- [Data from a pointing dataset]

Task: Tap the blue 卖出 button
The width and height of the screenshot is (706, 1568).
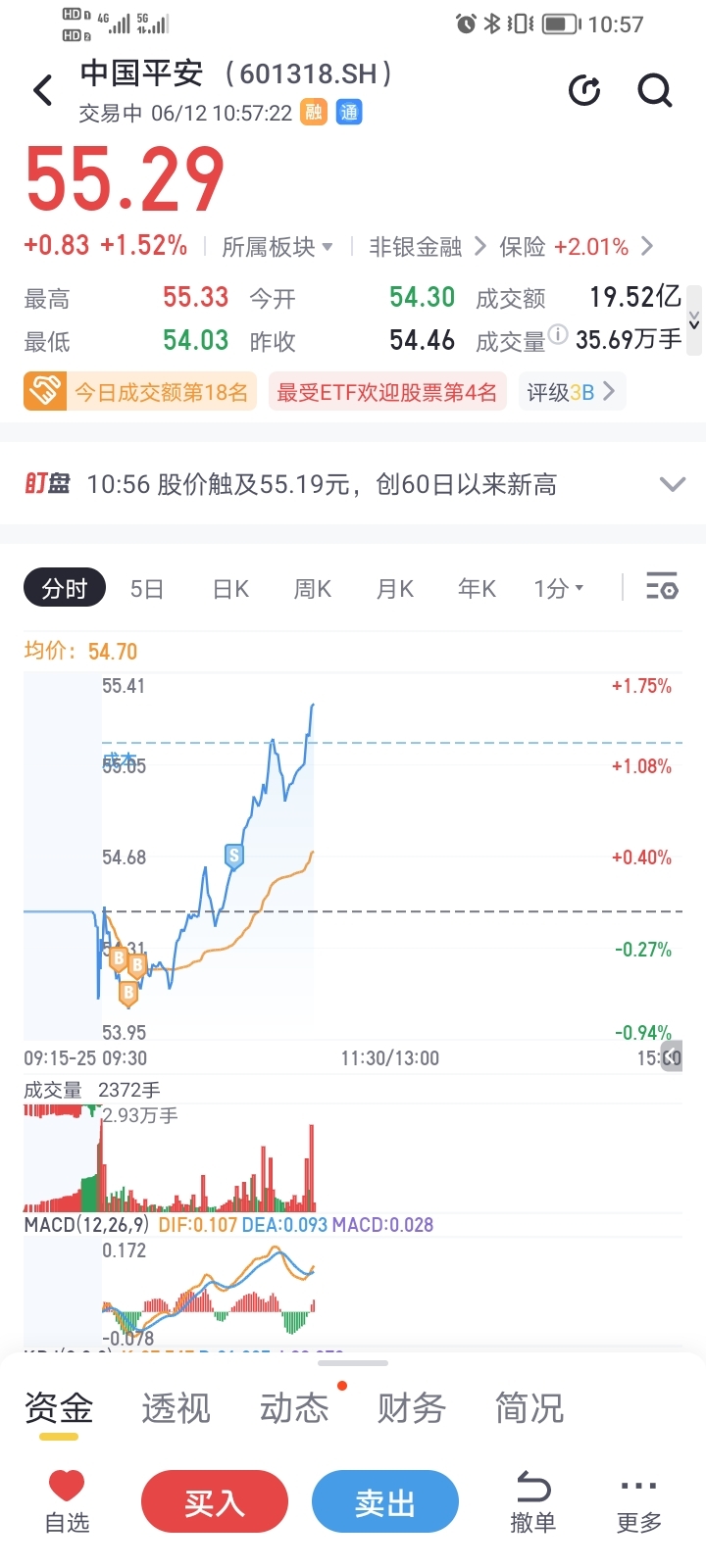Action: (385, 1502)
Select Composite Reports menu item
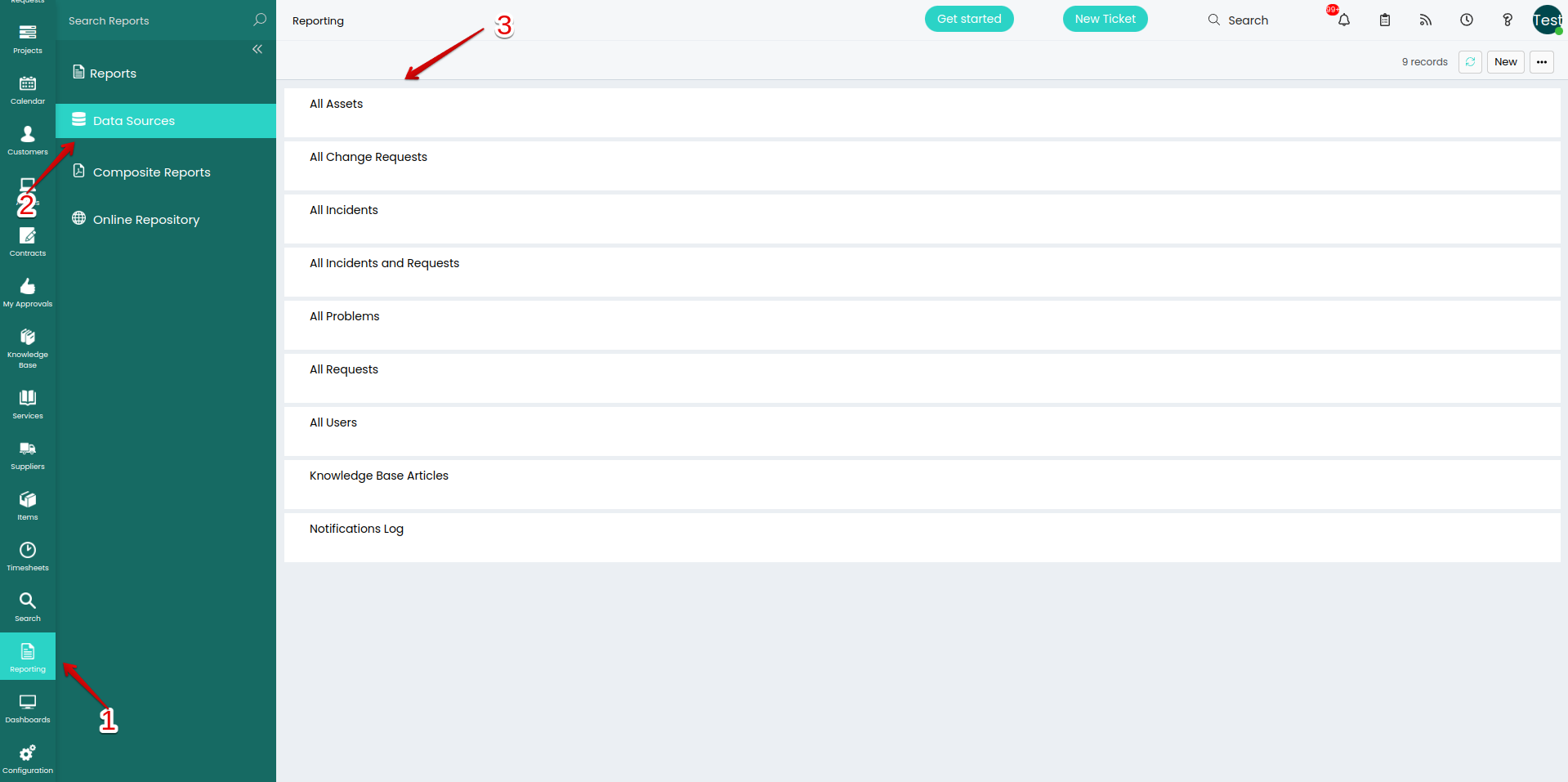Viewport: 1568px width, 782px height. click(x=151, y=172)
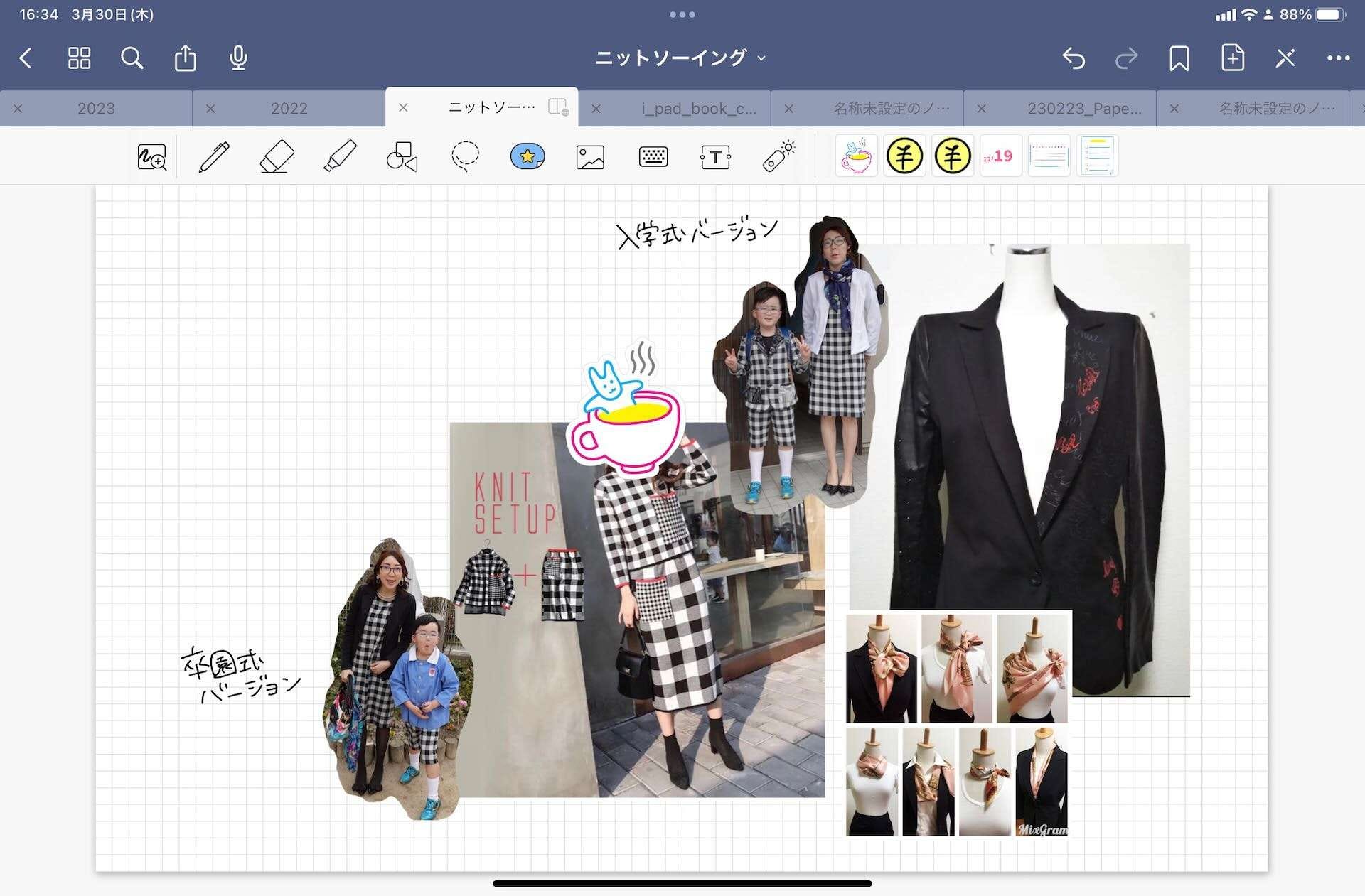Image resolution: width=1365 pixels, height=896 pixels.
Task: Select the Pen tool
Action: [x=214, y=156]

---

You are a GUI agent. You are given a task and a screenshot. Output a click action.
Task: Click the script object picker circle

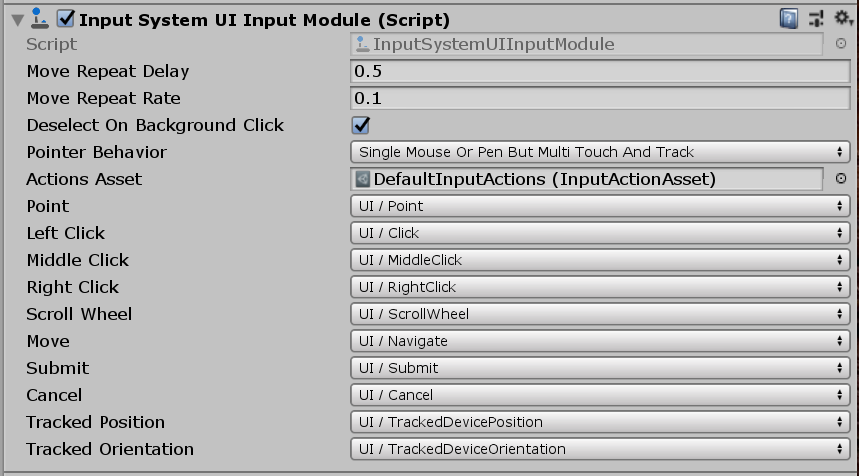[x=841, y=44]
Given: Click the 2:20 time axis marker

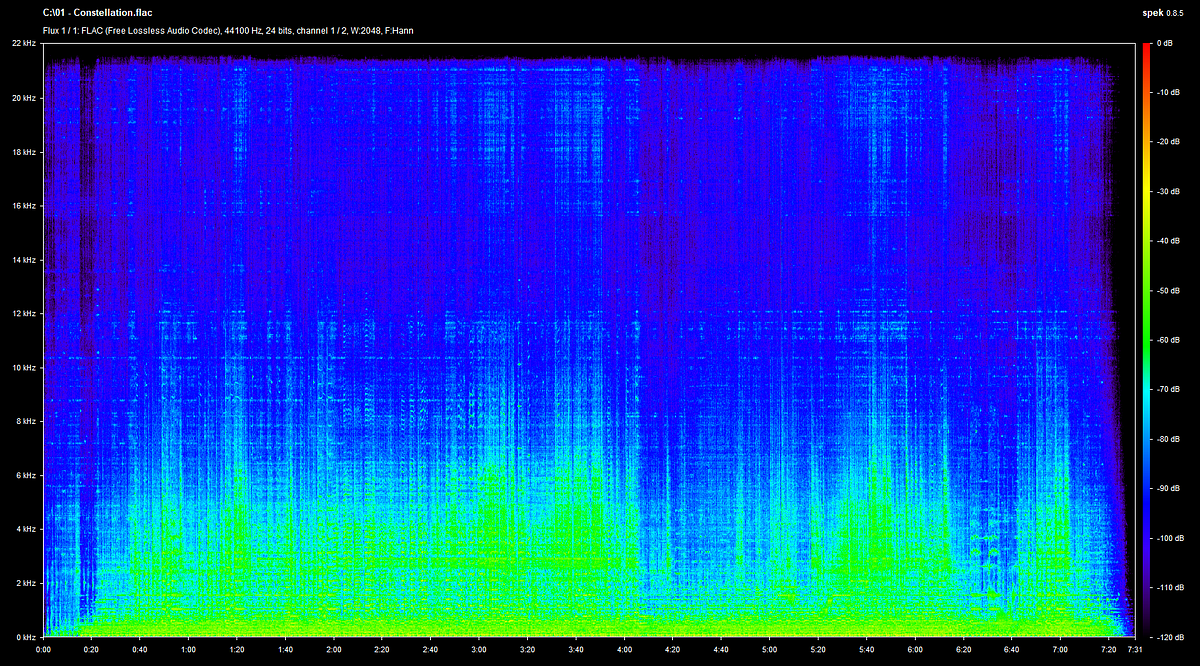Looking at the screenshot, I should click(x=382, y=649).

- [Problem description] Reproduce the data word for word, from the line holding "You are a GUI" through the line holding "Looking at the", inclusive. Leave out the pictures.

- [Complete response]
You are a GUI agent. You are given a task and a screenshot. Output a click action.
Task: Click the script object picker circle

[x=841, y=44]
Given: Click the 2:20 time axis marker

Looking at the screenshot, I should click(x=382, y=649).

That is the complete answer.